Stored records:
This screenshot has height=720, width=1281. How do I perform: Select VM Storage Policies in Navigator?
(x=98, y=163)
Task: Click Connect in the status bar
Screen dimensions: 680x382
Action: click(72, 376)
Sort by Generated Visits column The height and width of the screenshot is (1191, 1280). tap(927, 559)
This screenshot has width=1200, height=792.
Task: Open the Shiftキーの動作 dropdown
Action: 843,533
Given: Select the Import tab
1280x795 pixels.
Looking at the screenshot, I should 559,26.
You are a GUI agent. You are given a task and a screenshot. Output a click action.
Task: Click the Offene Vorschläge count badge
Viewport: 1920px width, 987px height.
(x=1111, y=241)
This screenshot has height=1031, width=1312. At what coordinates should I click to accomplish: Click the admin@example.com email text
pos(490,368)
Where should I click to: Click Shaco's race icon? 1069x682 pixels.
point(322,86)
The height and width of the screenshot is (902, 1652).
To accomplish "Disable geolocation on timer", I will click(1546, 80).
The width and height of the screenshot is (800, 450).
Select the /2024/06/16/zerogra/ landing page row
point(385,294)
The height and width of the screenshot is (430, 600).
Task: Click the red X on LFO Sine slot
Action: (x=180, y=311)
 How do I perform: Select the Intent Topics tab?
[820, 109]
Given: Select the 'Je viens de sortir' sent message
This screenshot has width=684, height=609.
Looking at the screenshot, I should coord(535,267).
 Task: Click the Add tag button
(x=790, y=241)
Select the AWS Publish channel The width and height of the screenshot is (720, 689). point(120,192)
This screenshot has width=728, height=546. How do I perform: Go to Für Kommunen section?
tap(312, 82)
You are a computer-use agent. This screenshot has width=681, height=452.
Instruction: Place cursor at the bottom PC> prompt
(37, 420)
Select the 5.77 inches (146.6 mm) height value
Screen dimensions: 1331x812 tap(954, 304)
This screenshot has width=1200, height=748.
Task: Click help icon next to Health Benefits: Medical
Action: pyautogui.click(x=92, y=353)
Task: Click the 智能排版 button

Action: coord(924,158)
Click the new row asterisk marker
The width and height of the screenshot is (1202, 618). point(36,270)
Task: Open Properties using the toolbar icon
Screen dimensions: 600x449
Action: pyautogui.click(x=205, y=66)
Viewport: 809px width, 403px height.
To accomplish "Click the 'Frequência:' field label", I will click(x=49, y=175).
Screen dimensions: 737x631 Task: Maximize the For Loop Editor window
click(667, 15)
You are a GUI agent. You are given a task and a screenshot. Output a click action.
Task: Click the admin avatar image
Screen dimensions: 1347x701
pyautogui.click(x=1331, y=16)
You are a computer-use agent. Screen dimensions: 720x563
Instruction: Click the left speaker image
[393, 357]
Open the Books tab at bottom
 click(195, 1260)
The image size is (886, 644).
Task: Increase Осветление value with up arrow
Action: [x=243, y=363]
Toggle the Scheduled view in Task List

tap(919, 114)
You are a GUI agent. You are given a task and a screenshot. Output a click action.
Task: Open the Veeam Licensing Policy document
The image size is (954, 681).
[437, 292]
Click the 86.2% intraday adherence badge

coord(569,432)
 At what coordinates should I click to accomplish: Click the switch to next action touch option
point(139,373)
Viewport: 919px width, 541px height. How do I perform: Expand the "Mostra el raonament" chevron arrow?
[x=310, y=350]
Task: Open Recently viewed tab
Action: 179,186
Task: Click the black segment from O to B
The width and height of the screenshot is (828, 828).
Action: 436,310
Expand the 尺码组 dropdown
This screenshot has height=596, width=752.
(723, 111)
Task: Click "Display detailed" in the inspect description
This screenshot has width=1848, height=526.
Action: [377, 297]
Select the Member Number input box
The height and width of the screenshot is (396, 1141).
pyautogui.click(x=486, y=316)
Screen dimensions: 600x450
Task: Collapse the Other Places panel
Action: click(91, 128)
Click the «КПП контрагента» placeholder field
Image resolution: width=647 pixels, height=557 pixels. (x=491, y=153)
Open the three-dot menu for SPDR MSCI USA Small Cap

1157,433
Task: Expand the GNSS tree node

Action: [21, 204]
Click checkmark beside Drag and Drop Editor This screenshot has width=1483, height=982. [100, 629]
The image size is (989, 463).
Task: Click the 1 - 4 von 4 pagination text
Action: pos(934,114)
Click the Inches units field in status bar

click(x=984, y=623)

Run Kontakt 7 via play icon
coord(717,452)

• **EXERCISE DIRECTIONS**:
Without omitting anything, reproduce the whole of the data.

• **ANSWER TO THE PROBLEM**:
This screenshot has height=720, width=1281. How do I perform: Select VM Storage Policies in Navigator?
(x=98, y=163)
Task: Click Connect in the status bar
Screen dimensions: 680x382
Action: click(72, 376)
Sort by Generated Visits column The height and width of the screenshot is (1191, 1280). tap(927, 559)
This screenshot has width=1200, height=792.
Task: Open the Shiftキーの動作 dropdown
Action: 843,533
Given: Select the Import tab
1280x795 pixels.
Looking at the screenshot, I should 559,26.
You are a GUI agent. You are given a task and a screenshot. Output a click action.
Task: Click the Offene Vorschläge count badge
Viewport: 1920px width, 987px height.
(x=1111, y=241)
This screenshot has height=1031, width=1312. At what coordinates should I click to accomplish: Click the admin@example.com email text
pos(490,368)
Where should I click to: Click Shaco's race icon? 1069x682 pixels.
point(322,86)
The height and width of the screenshot is (902, 1652).
To accomplish "Disable geolocation on timer", I will click(1546, 80).
The width and height of the screenshot is (800, 450).
Select the /2024/06/16/zerogra/ landing page row
point(385,294)
The height and width of the screenshot is (430, 600).
Task: Click the red X on LFO Sine slot
Action: (x=180, y=311)
 How do I perform: Select the Intent Topics tab?
[820, 109]
Given: Select the 'Je viens de sortir' sent message
This screenshot has width=684, height=609.
Looking at the screenshot, I should coord(535,267).
 Task: Click the Add tag button
(x=790, y=241)
Select the AWS Publish channel The width and height of the screenshot is (720, 689). point(120,192)
This screenshot has width=728, height=546. How do I perform: Go to Für Kommunen section?
tap(312, 82)
You are a computer-use agent. This screenshot has width=681, height=452.
Instruction: Place cursor at the bottom PC> prompt
(37, 420)
Select the 5.77 inches (146.6 mm) height value
Screen dimensions: 1331x812 tap(954, 304)
This screenshot has width=1200, height=748.
Task: Click help icon next to Health Benefits: Medical
Action: pyautogui.click(x=92, y=353)
Task: Click the 智能排版 button

Action: coord(924,158)
Click the new row asterisk marker
The width and height of the screenshot is (1202, 618). point(36,270)
Task: Open Properties using the toolbar icon
Screen dimensions: 600x449
Action: pyautogui.click(x=205, y=66)
Viewport: 809px width, 403px height.
To accomplish "Click the 'Frequência:' field label", I will click(x=49, y=175).
Screen dimensions: 737x631 Task: Maximize the For Loop Editor window
click(667, 15)
You are a GUI agent. You are given a task and a screenshot. Output a click action.
Task: Click the admin avatar image
Screen dimensions: 1347x701
pyautogui.click(x=1331, y=16)
You are a computer-use agent. Screen dimensions: 720x563
Instruction: Click the left speaker image
[393, 357]
Open the Books tab at bottom
 click(195, 1260)
The image size is (886, 644).
Task: Increase Осветление value with up arrow
Action: [x=243, y=363]
Toggle the Scheduled view in Task List

tap(919, 114)
You are a GUI agent. You are given a task and a screenshot. Output a click action.
Task: Open the Veeam Licensing Policy document
The image size is (954, 681).
[437, 292]
Click the 86.2% intraday adherence badge

coord(569,432)
 At what coordinates should I click to accomplish: Click the switch to next action touch option
point(139,373)
Viewport: 919px width, 541px height. How do I perform: Expand the "Mostra el raonament" chevron arrow?
[x=310, y=350]
Task: Open Recently viewed tab
Action: 179,186
Task: Click the black segment from O to B
The width and height of the screenshot is (828, 828).
Action: 436,310
Expand the 尺码组 dropdown
This screenshot has height=596, width=752.
(723, 111)
Task: Click "Display detailed" in the inspect description
This screenshot has width=1848, height=526.
Action: [377, 297]
Select the Member Number input box
The height and width of the screenshot is (396, 1141).
pyautogui.click(x=486, y=316)
Screen dimensions: 600x450
Task: Collapse the Other Places panel
Action: click(91, 128)
Click the «КПП контрагента» placeholder field
Image resolution: width=647 pixels, height=557 pixels. (x=491, y=153)
Open the three-dot menu for SPDR MSCI USA Small Cap

1157,433
Task: Expand the GNSS tree node

Action: [21, 204]
Click checkmark beside Drag and Drop Editor This screenshot has width=1483, height=982. [100, 629]
The image size is (989, 463).
Task: Click the 1 - 4 von 4 pagination text
Action: pos(934,114)
Click the Inches units field in status bar

click(x=984, y=623)

Run Kontakt 7 via play icon
coord(717,452)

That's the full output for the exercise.